6-foot-long alligator pounded on front doorGuess who's coming to dinner?
Couple shun scaly visitor
BY BEN CRITES, The Island Packet
Published Wednesday, June 7, 2006
SUN CITY HILTON HEAD -- Use the peephole. You never know who -- or what -- will knock on your front door.
For the Lorettas, it was a big "what" that came a knockin' at their Sun City Hilton Head home Friday night.
A 6-foot-long alligator pounded on the front door of their Penny Creek Drive home at around 7:45 p.m. and started scaling the wall at the entryway -- its front left claw inches from the doorbell.
"It looked like he was going to ring the doorbell," said Roslyn Loretta, describing the scene from her viewpoint behind the door. "This alligator was aggressive. It really left me a little shaken afterward."
Loretta blames teriyaki chicken for the unexpected visit.
She and her husband, Robert, were barbecuing on the screened-in porch behind their home when they first noticed the reptile. It was facing them on the banks of a lagoon, its eyes focused on them and its mouth wide open.

Entries supplied
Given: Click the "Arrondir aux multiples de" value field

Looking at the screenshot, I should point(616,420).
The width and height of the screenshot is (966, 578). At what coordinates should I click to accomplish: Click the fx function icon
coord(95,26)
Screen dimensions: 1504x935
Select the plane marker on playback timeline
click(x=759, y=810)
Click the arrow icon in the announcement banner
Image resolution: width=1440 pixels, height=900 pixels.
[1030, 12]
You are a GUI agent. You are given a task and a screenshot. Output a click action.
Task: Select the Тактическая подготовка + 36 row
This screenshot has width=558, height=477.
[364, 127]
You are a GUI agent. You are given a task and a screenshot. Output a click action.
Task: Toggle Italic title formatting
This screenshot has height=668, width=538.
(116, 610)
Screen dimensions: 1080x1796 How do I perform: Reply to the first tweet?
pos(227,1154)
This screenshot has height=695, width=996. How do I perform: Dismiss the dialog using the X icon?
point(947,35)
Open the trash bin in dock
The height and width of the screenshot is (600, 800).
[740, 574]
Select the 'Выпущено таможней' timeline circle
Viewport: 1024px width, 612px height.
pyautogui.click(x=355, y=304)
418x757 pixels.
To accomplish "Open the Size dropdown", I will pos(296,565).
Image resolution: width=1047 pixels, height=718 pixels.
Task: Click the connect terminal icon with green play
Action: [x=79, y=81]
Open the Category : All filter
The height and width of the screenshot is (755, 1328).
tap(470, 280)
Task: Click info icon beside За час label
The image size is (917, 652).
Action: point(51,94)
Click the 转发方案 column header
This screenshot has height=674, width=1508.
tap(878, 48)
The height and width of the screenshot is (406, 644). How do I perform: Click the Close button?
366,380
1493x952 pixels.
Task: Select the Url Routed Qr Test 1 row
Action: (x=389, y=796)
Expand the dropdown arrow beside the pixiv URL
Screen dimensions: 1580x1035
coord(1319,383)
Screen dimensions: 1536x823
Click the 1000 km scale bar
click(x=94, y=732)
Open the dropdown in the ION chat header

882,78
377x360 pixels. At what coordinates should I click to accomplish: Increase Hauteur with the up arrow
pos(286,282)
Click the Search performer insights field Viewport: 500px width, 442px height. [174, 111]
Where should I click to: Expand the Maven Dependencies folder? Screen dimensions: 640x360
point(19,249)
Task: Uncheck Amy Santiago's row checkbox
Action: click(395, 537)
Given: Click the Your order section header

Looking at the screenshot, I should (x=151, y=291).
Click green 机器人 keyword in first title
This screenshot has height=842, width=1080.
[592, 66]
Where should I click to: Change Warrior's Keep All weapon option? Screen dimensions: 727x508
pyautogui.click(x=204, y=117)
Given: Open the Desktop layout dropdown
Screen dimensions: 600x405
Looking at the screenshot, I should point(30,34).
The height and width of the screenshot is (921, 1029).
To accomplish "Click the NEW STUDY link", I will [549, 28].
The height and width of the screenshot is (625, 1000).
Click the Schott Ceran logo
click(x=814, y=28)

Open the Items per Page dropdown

Assignment
List every person named in the alligator article. You won't need the items for this.

Your response
Ben Crites, Roslyn Loretta, Robert